Seitenauszug:
###

Er sieht beim Schwimmenlernen vor allem die Eltern in der Pflicht: „Man kann darüber streiten, inwiefern der Schwimmunterricht zum Bildungsauftrag in den Schulen gehört. In der Verantwortung stehen grundsätzlich erst mal die Eltern.“

Die DLRG und die Bremer Bäder bieten dafür Schwimmkurse an. Während nach Auskunft der Bremer Bäder jedes Kind dort einen Platz erhält, gibt es bei der DLRG Wartelisten: „Das liegt aber auch daran, dass wir als eingetragener Verein keine Gewinne erwirtschaften dürfen: So sind wir etwas günstiger als andere“, sagt Oliver Paust.

###

Bereitgestellte Einträge:
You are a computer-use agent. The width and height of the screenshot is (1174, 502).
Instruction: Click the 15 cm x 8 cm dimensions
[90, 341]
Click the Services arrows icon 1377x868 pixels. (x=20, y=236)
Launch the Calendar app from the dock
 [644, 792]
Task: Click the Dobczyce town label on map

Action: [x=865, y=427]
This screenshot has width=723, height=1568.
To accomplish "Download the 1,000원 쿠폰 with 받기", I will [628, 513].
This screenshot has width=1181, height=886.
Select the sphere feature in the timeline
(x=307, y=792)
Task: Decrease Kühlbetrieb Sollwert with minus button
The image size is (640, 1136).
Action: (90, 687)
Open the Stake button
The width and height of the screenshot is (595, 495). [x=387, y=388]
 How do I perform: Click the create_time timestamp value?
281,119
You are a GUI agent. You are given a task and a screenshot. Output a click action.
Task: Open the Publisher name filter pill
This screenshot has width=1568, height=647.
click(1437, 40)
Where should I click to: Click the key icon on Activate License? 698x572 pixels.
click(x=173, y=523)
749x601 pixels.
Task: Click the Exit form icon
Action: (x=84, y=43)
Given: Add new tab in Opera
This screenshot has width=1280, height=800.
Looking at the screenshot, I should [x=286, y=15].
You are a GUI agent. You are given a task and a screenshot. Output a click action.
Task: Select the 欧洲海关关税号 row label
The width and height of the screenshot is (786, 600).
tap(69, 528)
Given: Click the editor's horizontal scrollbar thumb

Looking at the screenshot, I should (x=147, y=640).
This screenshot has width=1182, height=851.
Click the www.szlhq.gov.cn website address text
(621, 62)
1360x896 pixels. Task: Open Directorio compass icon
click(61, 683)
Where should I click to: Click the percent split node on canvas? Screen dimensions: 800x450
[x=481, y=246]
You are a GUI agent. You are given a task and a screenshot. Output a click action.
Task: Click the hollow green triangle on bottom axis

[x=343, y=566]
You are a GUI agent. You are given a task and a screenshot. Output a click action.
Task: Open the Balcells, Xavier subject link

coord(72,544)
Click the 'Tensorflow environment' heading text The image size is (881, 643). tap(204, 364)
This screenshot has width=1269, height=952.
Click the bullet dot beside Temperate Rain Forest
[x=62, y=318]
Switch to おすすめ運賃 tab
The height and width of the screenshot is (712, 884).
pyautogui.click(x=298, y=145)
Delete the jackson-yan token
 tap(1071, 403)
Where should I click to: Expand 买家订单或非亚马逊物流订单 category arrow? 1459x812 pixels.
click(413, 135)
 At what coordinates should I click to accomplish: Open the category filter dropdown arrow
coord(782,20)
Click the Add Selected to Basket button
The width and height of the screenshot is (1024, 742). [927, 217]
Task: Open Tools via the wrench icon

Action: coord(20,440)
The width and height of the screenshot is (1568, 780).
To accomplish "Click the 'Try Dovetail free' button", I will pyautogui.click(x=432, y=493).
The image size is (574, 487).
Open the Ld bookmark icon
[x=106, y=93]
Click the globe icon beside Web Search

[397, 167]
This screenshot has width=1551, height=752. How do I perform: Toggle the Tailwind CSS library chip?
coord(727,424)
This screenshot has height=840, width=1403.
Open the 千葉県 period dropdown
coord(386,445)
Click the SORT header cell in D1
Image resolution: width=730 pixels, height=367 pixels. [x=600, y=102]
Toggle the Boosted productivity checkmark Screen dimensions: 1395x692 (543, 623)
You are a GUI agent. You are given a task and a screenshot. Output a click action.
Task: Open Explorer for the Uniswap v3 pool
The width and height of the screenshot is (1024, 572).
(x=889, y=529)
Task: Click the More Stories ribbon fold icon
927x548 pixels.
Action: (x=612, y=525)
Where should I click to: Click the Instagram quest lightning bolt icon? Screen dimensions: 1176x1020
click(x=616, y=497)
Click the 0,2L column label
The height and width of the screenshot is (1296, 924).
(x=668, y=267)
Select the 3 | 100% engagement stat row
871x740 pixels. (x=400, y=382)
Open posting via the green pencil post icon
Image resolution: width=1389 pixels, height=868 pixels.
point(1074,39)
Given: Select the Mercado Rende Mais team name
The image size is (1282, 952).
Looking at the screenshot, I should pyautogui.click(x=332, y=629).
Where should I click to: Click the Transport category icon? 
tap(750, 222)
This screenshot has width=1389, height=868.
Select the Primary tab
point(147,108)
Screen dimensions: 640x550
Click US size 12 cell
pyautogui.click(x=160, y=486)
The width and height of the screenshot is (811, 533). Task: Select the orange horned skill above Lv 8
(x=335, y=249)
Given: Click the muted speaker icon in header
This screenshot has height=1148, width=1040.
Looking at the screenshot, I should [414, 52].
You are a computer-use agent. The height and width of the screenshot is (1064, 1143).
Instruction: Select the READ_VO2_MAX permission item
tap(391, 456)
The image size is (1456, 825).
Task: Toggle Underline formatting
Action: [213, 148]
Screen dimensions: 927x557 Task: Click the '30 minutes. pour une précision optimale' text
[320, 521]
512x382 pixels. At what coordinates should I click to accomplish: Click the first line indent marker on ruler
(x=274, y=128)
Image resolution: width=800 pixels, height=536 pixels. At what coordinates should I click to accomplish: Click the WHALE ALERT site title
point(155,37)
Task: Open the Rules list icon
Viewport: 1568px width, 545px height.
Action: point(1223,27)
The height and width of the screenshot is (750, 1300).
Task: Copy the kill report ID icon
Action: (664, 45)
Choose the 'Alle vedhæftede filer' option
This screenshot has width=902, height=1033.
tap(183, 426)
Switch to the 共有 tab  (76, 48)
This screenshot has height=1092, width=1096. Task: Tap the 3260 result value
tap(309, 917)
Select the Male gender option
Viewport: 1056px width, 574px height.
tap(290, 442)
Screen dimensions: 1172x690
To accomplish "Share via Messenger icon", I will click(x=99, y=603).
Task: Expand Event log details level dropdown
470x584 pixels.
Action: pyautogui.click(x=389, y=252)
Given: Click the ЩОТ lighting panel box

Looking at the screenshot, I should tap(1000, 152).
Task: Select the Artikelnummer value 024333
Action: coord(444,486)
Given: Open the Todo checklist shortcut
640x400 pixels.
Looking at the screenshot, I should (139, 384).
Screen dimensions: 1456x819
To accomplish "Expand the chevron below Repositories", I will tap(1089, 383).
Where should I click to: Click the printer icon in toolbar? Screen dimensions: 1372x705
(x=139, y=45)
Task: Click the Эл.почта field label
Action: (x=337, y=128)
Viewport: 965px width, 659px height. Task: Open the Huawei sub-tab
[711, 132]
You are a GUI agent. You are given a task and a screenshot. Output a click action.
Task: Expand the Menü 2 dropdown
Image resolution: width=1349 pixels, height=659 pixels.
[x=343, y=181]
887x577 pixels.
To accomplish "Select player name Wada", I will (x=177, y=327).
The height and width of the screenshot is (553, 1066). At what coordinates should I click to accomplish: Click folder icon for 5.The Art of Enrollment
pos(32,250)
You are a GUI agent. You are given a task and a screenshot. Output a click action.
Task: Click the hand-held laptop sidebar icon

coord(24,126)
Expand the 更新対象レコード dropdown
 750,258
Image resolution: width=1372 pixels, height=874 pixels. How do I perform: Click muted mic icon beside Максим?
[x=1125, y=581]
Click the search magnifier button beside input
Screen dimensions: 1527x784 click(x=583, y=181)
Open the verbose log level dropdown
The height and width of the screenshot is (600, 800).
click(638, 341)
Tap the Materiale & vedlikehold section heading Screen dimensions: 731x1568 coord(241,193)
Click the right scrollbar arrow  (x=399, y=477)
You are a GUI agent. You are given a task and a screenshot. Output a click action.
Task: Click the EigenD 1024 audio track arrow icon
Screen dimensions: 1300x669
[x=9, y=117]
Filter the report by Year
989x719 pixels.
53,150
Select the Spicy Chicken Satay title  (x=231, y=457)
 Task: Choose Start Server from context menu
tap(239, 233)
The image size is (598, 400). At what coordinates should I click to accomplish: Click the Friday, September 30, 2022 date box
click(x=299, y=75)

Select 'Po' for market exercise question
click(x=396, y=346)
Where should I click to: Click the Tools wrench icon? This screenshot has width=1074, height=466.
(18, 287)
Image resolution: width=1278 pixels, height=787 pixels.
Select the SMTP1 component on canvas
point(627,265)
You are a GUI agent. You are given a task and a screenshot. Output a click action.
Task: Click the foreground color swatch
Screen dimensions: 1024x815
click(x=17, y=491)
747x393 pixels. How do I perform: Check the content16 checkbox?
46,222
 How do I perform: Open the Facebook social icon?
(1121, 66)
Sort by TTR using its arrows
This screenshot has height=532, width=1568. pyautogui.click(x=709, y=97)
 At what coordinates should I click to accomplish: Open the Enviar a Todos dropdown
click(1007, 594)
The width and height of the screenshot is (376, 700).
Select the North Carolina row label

###

Ziele:
**1.** Wie lautet der Satz „Die DLRG und die Bremer Bäder bieten dafür Schwimmkurse an.“ aus dem Text zum Schwimmenlernen auf Englisch?
**2.** Führe den Text zum Schwimmenlernen im Anschluss an seinen letzten Satz weiter.

Antworten:
**1.** The DLRG and the Bremer Bäder offer swimming courses for this.

**2.**
Aber auch außerhalb von Schwimmkursen sollten Eltern ihre Kinder mit Wasser vertraut machen: „Grundsätzlich möchten wir Eltern dazu aufrufen, frühzeitig mit dem Nachwuchs in das Schwimmbad zu gehen und es noch vor dem Schulschwimmen in der dritten Klasse zu einem Schwimmkurs anzumelden“, sagt Laura Schmitt von den Bremer Bädern. „Beim Schulschwimmen sollen bereits vorhandene Kenntnisse verbessert beziehungsweise erweitert werden. Der Alltag zeigt hingegen leider, dass einige Kinder in diesen Momenten Schwimmbäder das erste Mal von innen sehen.“

Gefährliche Badestelle

In Bremen gibt es zumindest eine Badestelle, in der auch geübte Schwimmer schnell in Bedrängnis kommen können: die Weser in Höhe des Café Sand. Starke Strömung, enger Kontakt zur Binnenschifffahrt und das Fehlen einer Badeaufsicht ergeben hier eine gefährliche Mischung.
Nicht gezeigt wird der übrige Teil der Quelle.